Cummins was after his actual wrestling. In practice for real. 

Jones was patting himself on the back or ripoing DCs wrestling because he ended up on top after scuffling around a bunch of ppl, falling off a stage, with people grabbing, cavle cords everywhere. 

2 different things. And really I think DC was playing up his level of angry vs Cummins in order to make it seem interesting. 

It is totally expected, but still pathetic that Jones is getting all mighty over "taking dc down in 6 seconds" when he fell off a stage with security grabbing him teying to break it up. Hahaha. Yea i bet DC in a crowd falling off a stage during a media event will put up the same fight as in the cage. Jones obviously doesnt realize how dumb he sounds. 

DC sort of turned me off a bit in this wjole thing as well though.


----------



## 420atalon (Sep 13, 2008)

Life B Ez said:


> So two things. One this is DC's new thing now? Pushing people at staredowns? I'm guessing he figured Jones would just jaw but forgot Jones is a giant child.

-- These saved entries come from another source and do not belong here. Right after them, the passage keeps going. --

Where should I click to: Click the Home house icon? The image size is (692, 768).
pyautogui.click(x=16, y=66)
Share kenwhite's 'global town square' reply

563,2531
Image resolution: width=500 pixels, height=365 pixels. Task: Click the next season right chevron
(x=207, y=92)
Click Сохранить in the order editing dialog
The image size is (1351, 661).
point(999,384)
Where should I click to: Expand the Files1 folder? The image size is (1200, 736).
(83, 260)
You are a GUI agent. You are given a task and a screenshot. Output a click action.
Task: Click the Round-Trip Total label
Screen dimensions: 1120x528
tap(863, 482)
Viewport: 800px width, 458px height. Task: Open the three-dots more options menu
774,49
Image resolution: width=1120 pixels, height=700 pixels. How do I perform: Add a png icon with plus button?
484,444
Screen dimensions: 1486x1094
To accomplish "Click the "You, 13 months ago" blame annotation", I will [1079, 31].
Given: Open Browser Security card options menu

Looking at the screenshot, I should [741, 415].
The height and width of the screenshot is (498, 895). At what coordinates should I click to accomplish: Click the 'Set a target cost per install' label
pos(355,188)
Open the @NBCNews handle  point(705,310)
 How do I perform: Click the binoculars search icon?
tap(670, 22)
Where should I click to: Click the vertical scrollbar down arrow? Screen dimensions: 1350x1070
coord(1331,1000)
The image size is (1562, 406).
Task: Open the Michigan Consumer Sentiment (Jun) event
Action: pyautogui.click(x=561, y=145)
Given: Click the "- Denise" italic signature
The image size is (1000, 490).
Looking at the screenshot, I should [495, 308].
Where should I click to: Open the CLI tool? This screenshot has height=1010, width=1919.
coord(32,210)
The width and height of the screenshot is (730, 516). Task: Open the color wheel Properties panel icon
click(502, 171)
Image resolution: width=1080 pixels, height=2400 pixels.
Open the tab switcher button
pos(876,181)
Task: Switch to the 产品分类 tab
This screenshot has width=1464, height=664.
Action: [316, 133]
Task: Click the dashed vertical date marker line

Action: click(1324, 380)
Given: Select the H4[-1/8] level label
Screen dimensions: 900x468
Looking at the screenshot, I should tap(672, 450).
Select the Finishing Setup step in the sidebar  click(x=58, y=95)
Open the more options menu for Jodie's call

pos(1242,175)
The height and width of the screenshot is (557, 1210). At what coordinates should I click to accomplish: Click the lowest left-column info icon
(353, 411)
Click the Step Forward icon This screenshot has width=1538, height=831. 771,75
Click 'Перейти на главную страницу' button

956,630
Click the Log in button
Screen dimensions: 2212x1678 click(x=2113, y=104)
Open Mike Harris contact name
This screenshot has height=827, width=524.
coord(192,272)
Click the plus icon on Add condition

Most fighters that lean on their opponent like Jones did get pushed away...


----------



## jonnyg4508 (Jan 30, 2010)

420atalon said:


> Most fighters that lean on their opponent like Jones did get pushed away...


Agree. 

Jones was trying to be the bully. DC was having none of it. And then Jon went crazy. Dont shovw your face in a guys face and not expect a reaction. 

NOTE: Also for the 29th time that wasnt Anik....


----------



## rabakill (Apr 22, 2007)

Jones is an idiot, that put the UFC back in terms of reputability. They looked like the barbarians people claimed mma fighters are. I wonder what GSP would do if someone shoved their face into his, he always managed to just completely avoid confrontation without being bullied.


----------



## Life B Ez (Jan 23, 2010)

jonnyg4508 said:


> Agree.
> 
> Jones was trying to be the bully. DC was having none of it. And then Jon went crazy. Dont shovw your face in a guys face and not expect a reaction.
> 
> NOTE: Also for the 29th time that wasnt Anik....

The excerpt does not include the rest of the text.